__THE INPUT__:
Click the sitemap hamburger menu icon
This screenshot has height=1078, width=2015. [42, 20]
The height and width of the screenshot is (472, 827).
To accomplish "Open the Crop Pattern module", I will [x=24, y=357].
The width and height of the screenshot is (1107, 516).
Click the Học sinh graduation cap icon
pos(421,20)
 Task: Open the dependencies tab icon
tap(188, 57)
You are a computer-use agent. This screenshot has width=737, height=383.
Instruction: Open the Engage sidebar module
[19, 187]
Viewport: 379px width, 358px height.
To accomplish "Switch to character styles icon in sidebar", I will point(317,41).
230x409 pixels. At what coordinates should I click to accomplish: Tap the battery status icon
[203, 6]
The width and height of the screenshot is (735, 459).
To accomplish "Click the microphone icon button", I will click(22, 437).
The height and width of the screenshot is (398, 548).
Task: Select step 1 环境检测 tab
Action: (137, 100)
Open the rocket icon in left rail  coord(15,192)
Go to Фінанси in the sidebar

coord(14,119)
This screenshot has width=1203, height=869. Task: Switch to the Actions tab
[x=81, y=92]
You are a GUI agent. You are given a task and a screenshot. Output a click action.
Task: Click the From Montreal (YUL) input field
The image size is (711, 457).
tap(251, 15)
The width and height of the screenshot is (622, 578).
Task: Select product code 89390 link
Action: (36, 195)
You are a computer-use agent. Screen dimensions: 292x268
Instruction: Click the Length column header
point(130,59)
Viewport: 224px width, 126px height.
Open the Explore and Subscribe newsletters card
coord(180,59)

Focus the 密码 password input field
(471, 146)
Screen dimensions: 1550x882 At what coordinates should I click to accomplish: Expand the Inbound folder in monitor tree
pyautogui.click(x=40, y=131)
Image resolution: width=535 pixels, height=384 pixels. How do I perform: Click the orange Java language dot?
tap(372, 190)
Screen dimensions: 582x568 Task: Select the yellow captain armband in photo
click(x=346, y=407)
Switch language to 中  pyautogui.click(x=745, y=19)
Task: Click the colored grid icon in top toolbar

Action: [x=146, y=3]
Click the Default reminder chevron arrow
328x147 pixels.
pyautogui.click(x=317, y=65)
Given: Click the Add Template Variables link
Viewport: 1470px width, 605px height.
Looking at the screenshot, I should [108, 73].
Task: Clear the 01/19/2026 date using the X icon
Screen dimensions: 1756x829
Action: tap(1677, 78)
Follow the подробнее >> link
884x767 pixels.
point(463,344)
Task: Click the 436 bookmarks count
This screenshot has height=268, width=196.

__DESCRIPTION OF THE TASK__: Pull out each line of the data above that contains the word "Viewport".

__WRITTEN SOLUTION__:
Viewport: 379px width, 358px height.
Viewport: 224px width, 126px height.
Viewport: 1470px width, 605px height.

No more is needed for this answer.